前回の続き。今回も評価関数を作っていきましょう。
この連載について
わりと反響があって驚いています。
この連載では、ショートコードのような可読性の悪いコードは書きませんし、bit演算のテクニックも出てきません。それでいて、50行程度の評価関数でプロ棋士レベルの強さの将棋ソフトにするという、壮大な目標にチャレンジしています。
ただし、その「50行程度」には、改行とコメント行は含めません。ついでに言うとテーブル初期化のコードも含めません。(それは評価関数本体とは異なるという考えです。)
あと、「コードは書いたけど、効果に乏しいからやっぱり没」みたいな手戻りを何度もやります。(やる予定です)
結論ありきの記事ではなく、その考え方、道筋まで見える記事にしたいと思っています。
optimizerについて
やねうら王では、パラメーターのチューニングを(半)自動的に行う、チューニングフレームワークがあります。これをこの連載では、optimizerと呼びます。

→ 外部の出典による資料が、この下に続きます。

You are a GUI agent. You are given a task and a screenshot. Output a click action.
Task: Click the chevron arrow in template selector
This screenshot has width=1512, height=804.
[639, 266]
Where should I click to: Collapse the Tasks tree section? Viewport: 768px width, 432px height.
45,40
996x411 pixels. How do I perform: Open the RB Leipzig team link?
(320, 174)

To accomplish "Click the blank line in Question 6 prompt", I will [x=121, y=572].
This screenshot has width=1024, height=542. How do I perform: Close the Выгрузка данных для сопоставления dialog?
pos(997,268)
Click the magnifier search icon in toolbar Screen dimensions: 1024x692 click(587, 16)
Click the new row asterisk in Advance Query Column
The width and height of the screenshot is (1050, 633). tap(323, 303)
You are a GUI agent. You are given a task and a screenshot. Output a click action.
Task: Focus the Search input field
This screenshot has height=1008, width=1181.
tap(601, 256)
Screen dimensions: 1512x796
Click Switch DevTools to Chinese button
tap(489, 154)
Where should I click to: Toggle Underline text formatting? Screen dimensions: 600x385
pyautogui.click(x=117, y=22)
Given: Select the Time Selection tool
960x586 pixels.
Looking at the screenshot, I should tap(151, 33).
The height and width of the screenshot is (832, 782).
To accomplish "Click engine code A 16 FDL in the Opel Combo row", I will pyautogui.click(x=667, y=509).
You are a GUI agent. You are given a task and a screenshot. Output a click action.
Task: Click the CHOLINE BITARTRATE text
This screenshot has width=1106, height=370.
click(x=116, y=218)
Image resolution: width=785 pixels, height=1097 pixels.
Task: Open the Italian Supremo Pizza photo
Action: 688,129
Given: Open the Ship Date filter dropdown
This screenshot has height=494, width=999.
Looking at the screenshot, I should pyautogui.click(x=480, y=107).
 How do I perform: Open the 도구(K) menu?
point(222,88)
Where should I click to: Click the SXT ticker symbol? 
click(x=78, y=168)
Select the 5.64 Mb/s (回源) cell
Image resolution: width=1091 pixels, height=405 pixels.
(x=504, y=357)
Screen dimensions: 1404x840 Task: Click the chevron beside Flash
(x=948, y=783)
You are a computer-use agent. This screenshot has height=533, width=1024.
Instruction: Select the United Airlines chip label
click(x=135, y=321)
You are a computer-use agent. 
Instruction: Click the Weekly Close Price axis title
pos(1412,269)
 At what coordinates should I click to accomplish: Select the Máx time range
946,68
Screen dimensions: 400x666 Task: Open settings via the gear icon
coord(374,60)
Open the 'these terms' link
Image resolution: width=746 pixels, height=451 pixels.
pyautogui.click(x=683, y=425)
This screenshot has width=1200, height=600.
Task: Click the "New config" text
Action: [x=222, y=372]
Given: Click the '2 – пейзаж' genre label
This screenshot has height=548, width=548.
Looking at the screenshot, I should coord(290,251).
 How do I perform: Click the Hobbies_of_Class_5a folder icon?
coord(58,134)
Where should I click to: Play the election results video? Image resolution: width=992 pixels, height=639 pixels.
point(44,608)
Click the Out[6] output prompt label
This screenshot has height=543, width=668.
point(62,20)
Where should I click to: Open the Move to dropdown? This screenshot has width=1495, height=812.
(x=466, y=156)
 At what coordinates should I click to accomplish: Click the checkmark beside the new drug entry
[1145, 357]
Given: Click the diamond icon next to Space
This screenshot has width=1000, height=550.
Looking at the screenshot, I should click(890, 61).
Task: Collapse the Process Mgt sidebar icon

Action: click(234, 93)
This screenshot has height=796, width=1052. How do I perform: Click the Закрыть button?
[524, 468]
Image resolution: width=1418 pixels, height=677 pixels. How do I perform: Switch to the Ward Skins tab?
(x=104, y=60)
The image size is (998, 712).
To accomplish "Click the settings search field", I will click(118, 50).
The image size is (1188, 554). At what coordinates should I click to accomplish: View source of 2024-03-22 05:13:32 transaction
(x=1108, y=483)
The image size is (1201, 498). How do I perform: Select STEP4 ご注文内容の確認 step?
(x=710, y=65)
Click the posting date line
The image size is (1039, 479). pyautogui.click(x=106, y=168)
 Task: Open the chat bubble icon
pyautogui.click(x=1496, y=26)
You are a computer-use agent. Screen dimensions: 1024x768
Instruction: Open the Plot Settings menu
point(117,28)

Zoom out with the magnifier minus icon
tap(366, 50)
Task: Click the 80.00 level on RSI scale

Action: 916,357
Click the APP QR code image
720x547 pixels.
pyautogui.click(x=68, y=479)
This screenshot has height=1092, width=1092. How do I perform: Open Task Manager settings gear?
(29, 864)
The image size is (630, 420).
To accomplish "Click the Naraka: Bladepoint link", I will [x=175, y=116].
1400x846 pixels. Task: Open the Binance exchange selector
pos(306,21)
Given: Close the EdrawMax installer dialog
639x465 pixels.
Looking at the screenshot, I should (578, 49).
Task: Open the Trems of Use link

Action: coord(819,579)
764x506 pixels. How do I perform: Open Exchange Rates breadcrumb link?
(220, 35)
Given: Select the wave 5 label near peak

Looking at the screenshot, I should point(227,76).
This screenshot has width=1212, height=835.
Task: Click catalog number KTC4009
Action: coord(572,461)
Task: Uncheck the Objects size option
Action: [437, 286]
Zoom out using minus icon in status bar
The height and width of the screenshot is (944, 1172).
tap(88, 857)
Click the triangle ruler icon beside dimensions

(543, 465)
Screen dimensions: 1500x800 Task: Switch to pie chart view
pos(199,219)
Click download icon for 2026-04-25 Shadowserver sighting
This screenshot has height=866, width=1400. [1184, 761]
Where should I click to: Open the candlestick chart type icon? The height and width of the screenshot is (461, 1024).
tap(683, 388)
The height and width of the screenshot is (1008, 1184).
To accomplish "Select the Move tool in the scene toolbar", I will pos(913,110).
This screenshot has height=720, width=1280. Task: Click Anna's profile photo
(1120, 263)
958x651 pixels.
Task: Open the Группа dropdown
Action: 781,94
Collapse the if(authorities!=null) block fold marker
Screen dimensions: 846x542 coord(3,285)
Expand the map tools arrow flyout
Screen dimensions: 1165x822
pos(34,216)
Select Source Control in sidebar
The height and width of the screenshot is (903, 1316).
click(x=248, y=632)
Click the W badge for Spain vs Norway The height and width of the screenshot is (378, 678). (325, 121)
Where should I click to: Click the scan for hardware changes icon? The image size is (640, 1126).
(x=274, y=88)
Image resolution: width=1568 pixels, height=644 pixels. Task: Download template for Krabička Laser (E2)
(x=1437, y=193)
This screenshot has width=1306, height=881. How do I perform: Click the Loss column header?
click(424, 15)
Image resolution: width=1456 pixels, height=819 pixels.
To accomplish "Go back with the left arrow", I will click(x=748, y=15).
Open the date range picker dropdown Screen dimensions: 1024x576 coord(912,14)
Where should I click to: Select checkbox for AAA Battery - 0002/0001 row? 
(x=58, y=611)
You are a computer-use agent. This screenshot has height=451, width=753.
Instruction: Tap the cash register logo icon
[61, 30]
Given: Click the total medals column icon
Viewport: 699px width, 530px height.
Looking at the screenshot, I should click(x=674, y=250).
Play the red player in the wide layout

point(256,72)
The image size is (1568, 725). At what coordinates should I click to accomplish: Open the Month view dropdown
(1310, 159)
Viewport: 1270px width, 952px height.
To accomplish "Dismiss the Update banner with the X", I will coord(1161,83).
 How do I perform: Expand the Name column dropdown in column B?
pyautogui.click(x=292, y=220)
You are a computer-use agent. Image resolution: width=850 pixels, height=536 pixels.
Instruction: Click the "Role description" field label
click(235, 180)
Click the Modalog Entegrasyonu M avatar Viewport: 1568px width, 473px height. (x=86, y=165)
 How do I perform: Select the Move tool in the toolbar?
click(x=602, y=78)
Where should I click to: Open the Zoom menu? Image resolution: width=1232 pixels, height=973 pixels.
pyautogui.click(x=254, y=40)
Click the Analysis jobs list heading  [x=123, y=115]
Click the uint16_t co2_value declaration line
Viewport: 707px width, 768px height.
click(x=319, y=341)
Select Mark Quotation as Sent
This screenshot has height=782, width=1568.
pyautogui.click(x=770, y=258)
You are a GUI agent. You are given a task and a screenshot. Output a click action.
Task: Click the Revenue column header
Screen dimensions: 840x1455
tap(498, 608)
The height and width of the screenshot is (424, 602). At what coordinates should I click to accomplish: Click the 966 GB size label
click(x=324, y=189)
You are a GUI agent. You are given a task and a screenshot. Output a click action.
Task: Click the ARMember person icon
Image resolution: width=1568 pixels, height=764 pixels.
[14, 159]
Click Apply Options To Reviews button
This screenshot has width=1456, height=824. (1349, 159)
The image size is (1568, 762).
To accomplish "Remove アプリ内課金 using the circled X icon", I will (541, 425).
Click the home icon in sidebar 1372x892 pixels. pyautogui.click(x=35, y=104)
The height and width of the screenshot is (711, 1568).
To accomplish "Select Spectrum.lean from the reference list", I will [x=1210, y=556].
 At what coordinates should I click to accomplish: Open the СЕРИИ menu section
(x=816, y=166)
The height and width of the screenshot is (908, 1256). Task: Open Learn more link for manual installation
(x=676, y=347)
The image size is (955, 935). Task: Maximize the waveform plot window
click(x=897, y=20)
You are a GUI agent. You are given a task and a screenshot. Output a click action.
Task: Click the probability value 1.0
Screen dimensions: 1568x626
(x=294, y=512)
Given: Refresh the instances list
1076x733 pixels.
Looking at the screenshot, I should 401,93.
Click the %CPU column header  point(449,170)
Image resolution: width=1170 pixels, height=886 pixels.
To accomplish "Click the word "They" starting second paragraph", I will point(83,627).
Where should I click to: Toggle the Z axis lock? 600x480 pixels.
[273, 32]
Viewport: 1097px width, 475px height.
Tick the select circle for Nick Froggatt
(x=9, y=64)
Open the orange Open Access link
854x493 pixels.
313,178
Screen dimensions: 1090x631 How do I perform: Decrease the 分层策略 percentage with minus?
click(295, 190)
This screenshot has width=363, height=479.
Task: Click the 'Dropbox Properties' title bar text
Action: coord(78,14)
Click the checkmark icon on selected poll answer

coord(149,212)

optimizerの使い方については、やねうら王のリポジトリのdocs/解説.txt の「探索パラメーターのチューニングについて」のところに説明があります。私以外の人にとって、あまり使いやすいものでもないでしょうから、これをそのまま使うのではなく改良して使っていただければと…。
optimizerから何がわかるか?
前回、盤上の駒の価値はその104/1024(おおよそ10%)が減じられるということがoptimizerによりわかりました。これは、盤上の駒の価値を手駒より104/1024だけ低い価値とした時に、自己対局の勝率が最大化されたからです。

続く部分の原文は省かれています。